Many are nervous about buying anything, let alone putting a full scheme together.
So how can you be sure of a great design that will work for you and your lifestyle without wasting your time and money in the process?
The first thing I suggest is something that anyone can do, whether you are using the help of a professional or working by yourself.
It involves getting to know your style and tastes – and really concentrating on what will work for you.
Professionals use mood boards as the starting point to design a scheme and it will pay dividends if you create your own.
You can do this easily by collecting together any pictures, photographs or items that you feel you like, or that depict what you want your chosen room to look like. As you start to build this collection you will usually start to see some clear ‘leads’.
This could be a colour, or a style – but it can be used as a starting point for your room.
If you are bringing in a designer it will help them to understand what you really want from a room.

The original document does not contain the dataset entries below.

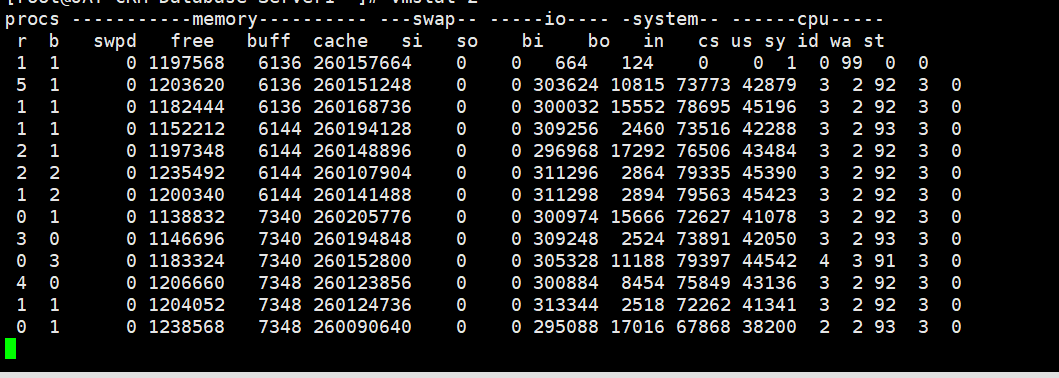Select the 'procs' header text
The width and height of the screenshot is (1059, 378).
pos(32,20)
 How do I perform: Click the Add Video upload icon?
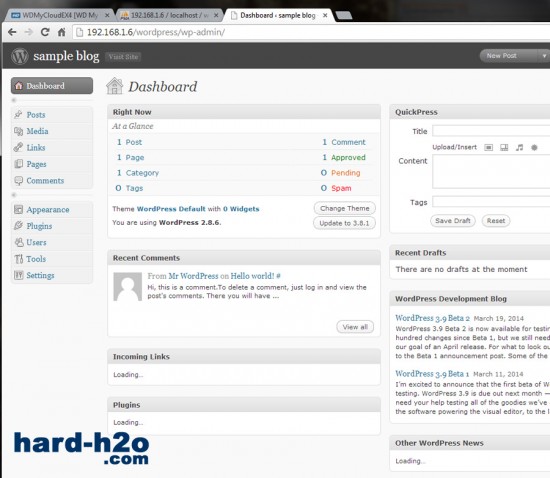tap(504, 148)
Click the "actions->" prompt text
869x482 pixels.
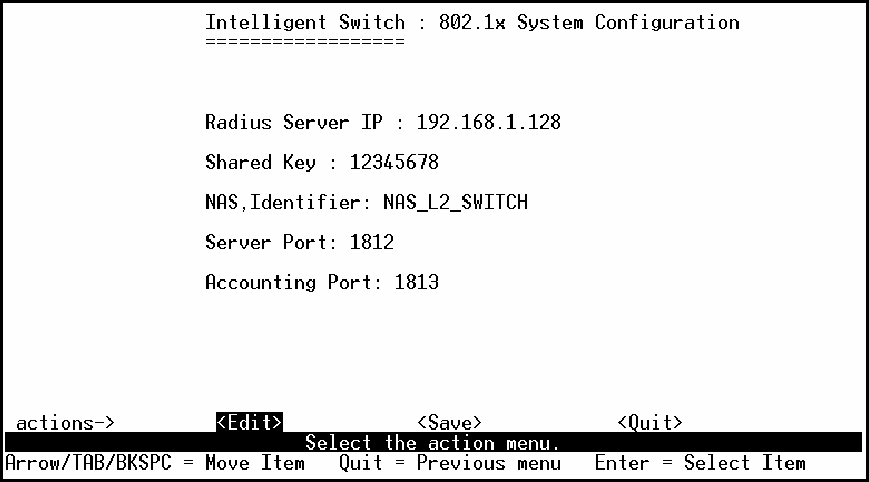66,423
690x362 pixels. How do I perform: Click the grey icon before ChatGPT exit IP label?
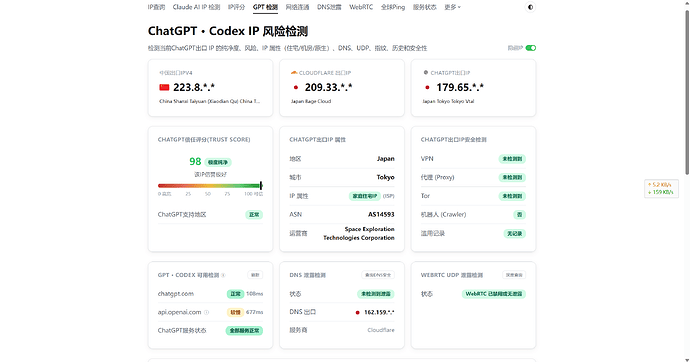pos(426,73)
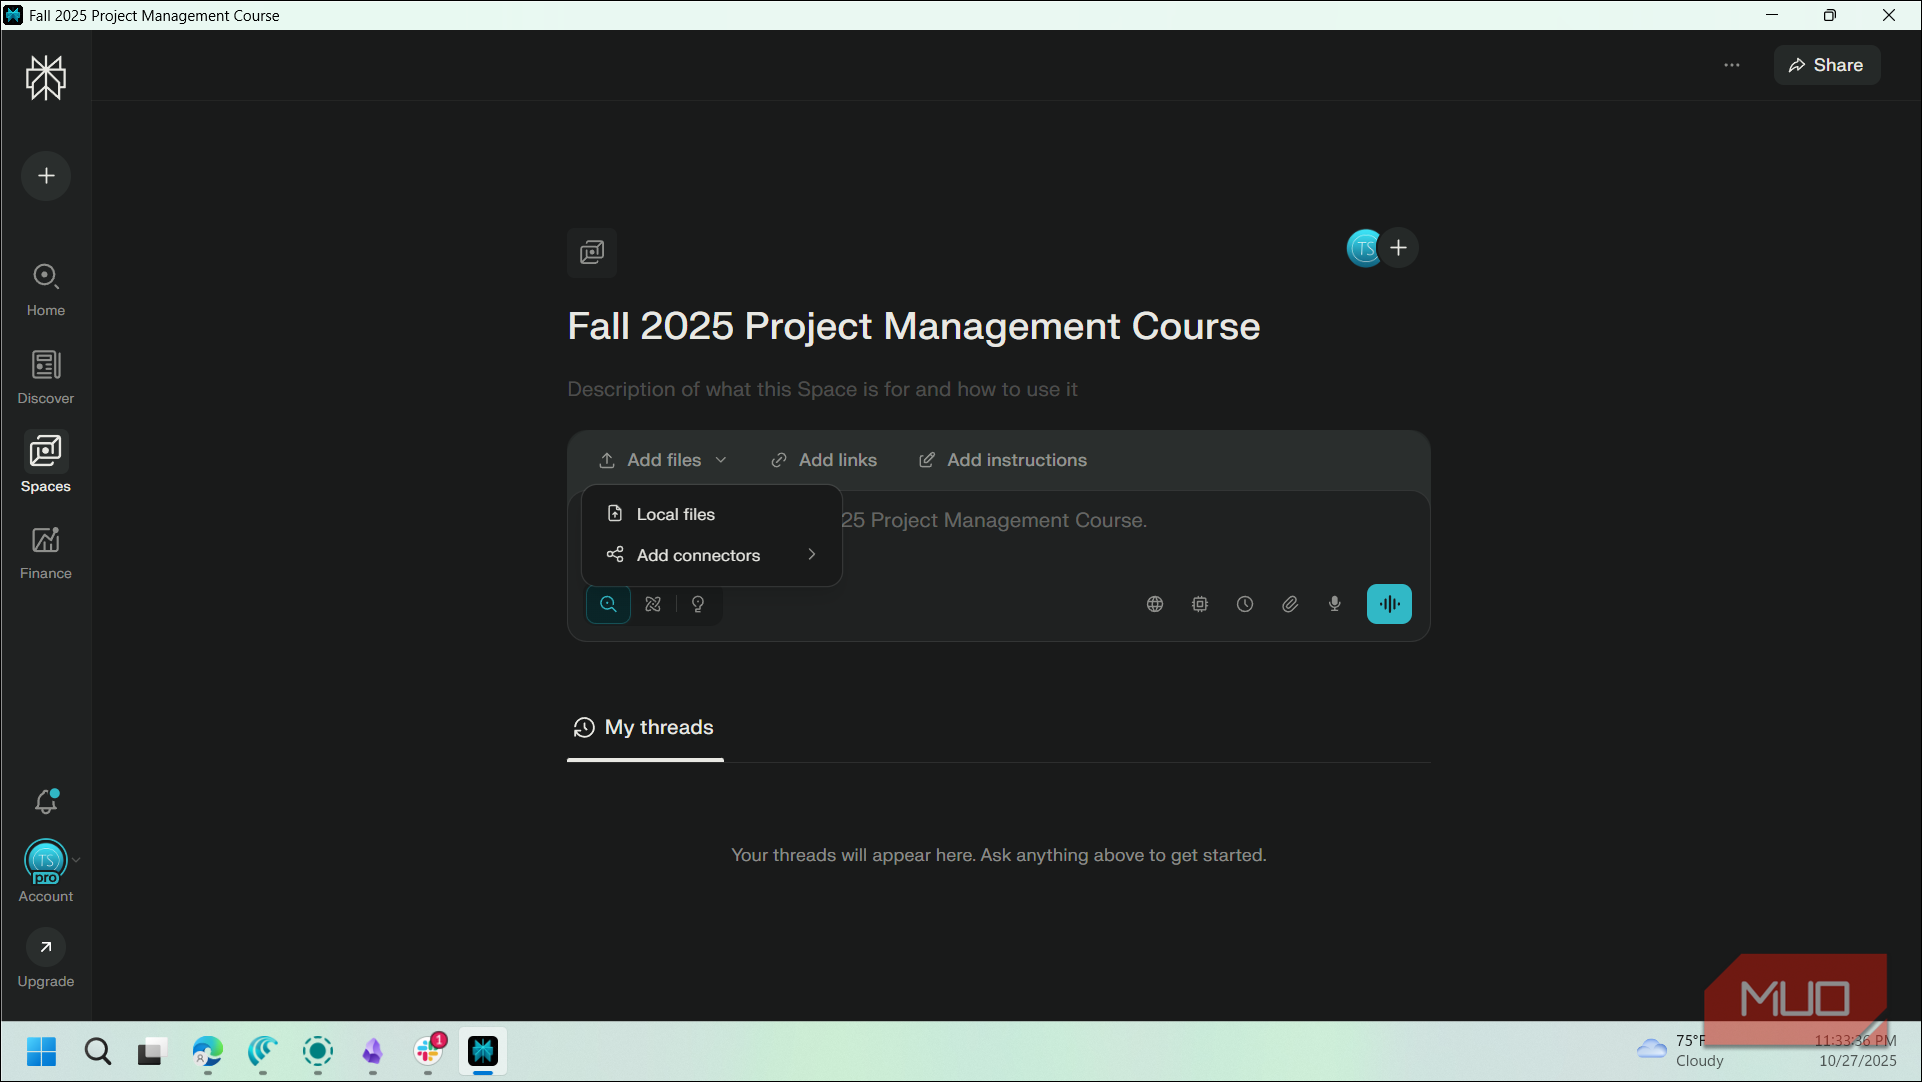Image resolution: width=1922 pixels, height=1082 pixels.
Task: Click the Space description field
Action: 822,389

After all, when you say to them you want a ‘contemporary’ room, this could have so many different styles and meanings that you need to know you are on the same wavelength.
Doing some of this work before you meet up with a designer can also help to really show them what you want, and save time and money for you.
Time to look around
Once you have got a good idea of what you want for your scheme in terms of style and colours, the next step is to start looking at each aspect of the room, including flooring, wall coverings, window dressings, furniture, lighting and accessories.
If you have a chosen scheme then a lot of these items will be a natural choice (i.e. a Scandinavian look will work well with white furniture, a more traditional look will work with darker richer wood).
I would always suggest taking your mood boards with you when shopping for the room as they will help to steer you in the right direction and avoid making costly mistakes.
Do not get it wrong.
Creating another type of board at this stage would be highly beneficial.
Designers call these boards ‘sample boards’ and, as with mood boards that create the mood of the room, a sample board collects samples of the actual items you want to use.
If you can get pictures or samples of each of these items then you can place them on this piece of card. Once all the items can be seen together you can really get a good idea of the look and feel of the finished room – before you have bought anything.
This stage is especially useful as you can change your mind easily without having the hassle of returning items – simply looking at the light fitting you have chosen, for example, may make you realise that it would look out of place in the room given the furniture you have chosen and therefore you can look for something more suitable.
Make or break
This is a good stage to ensure that items you have chosen are the right size for the space you have as well, as this can make or break a scheme as well.
Once you have your sample board in place and you are happy with the scheme, then the fun can start.
I would suggest prioritising the ordering of large items so that you receive them when you are ready.
I advise purchasing furniture and ordering any made to measure soft furnishings initially as these usually have the longest leadtime, then getting the trades in to decorate, sort electrics etc.
Then you can accessorise.
One word of caution here – at the stage where the decorating has started many clients have second thoughts about the colour chosen, but always remember that on your sample board the scheme worked well and go with it.